In 2010, Gail Lee Martin wrote this how-to article for the eHow site.
How to Use Old Bottles for Vases
Things You’ll Need:
- old bottles
- soap and water
- GooGone (optional)
I have a thing about glass, especially colored glass bottles. Some of this might come from my father and grandfather, who worked in the Tyro Glass Plant in the early 1900s.
But my own memories of colored glass bottles began in the early days in the oilfields in northern Greenwood County. Most of the bottles we had were ones we saved after using the contents or were found at the camp’s trash dump in a nearby gully. My mother would pick wild flowers for bouquets to put in the dinky rooms of the shot-gun house we lived in at the Phillip’s Petroleum Company’s oilfield camp.
Mother had a tall brown bottle that she used for sunflowers, daisies, and cattails. Mother and I collected all kinds of dried weeds that looked great in this type of vase.
I think it was possibly a beer bottle but to Mother, it was just a unique brown bottle. Because of its height, you need taller flowers or grasses to balance the look.

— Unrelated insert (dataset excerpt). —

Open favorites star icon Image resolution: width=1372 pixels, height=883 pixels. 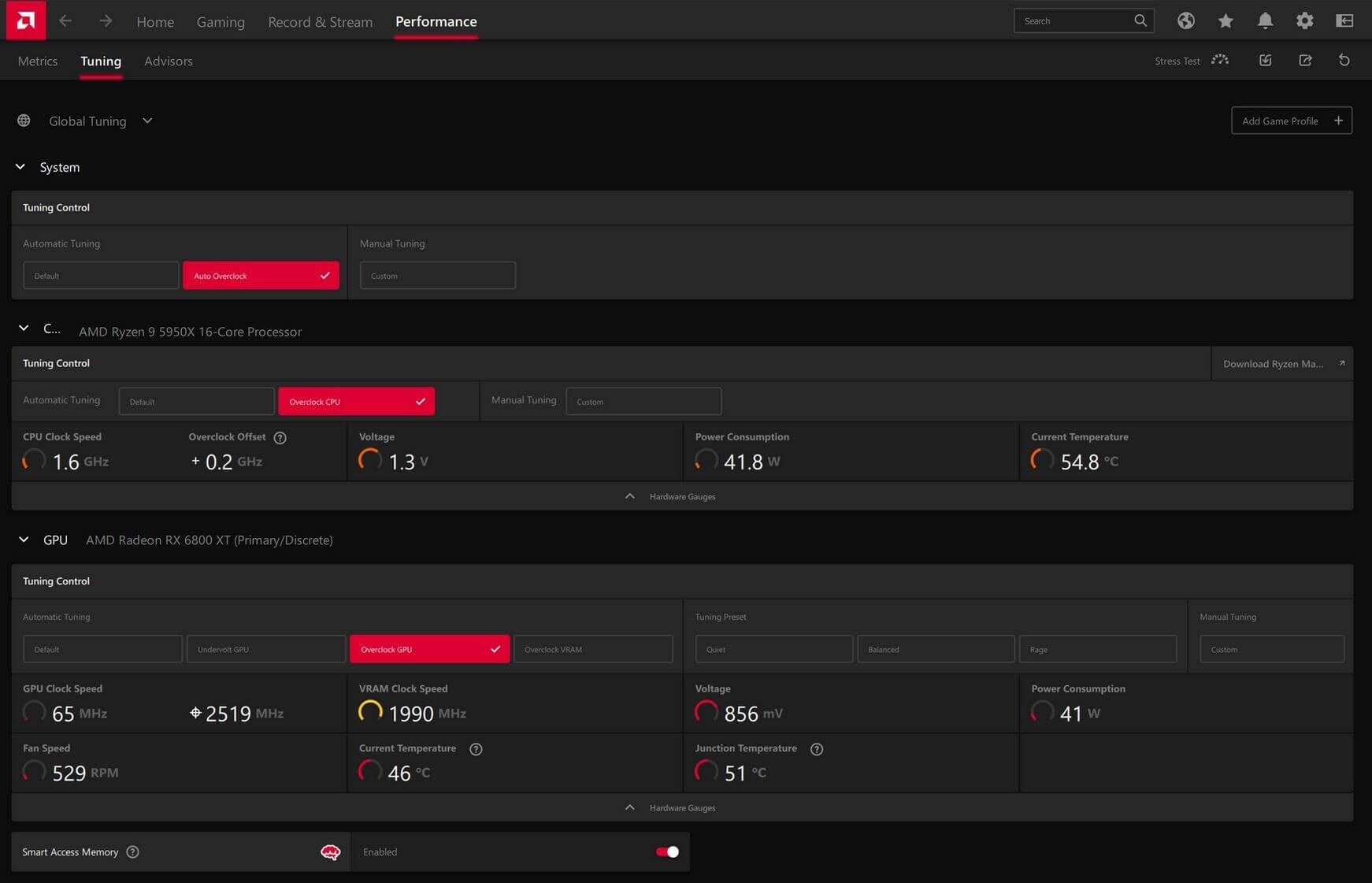tap(1226, 21)

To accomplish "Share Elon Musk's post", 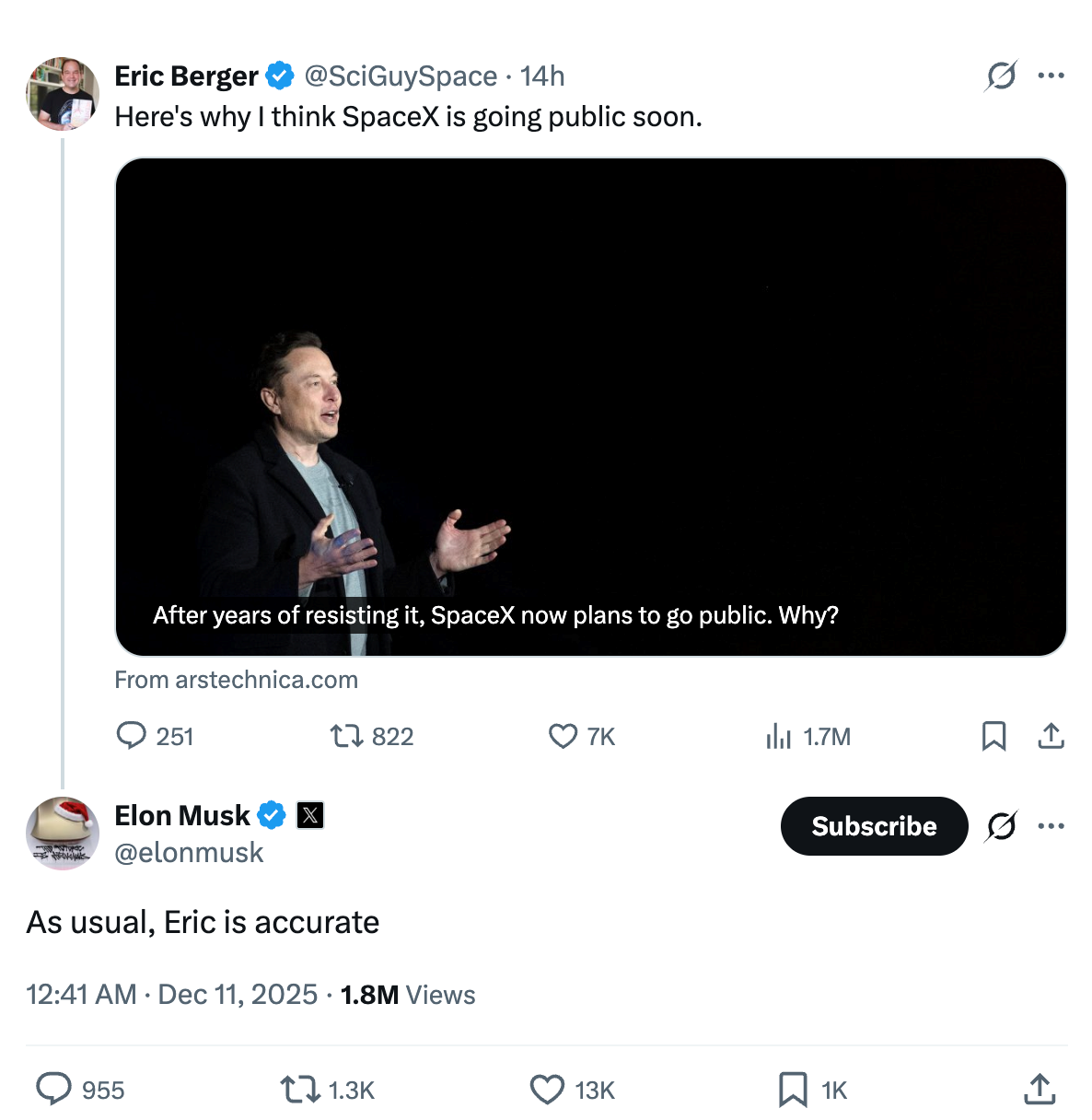I will [x=1040, y=1089].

She had several blue colored bottles of different shapes and sizes. A small blue perfume bottle was used for wild rose buds or the tiny, pale lavender sheep-shower blooms. The taller blue, flat bottles were so pretty filled with wild asters.
For larger bouquets, Mother would get out one of her green canning jars that currently are so coveted by antique dealers. The opening in this type of container was much larger than most bottles. The long woody stems of the wild gooseberry with tiny yellow blossoms were spectacular in this tall green jar. When we set this bouquet on the library table in front of the south window, the Kansas sun shone through the glass adding sparkle to the arrangement.
Soak the bottles to remove the labels. GooGone helps get off the adhesive.
Wash the inside of the bottle.
The taller, slimmer bottles are easily knocked over, so put them where they won’t get bumped.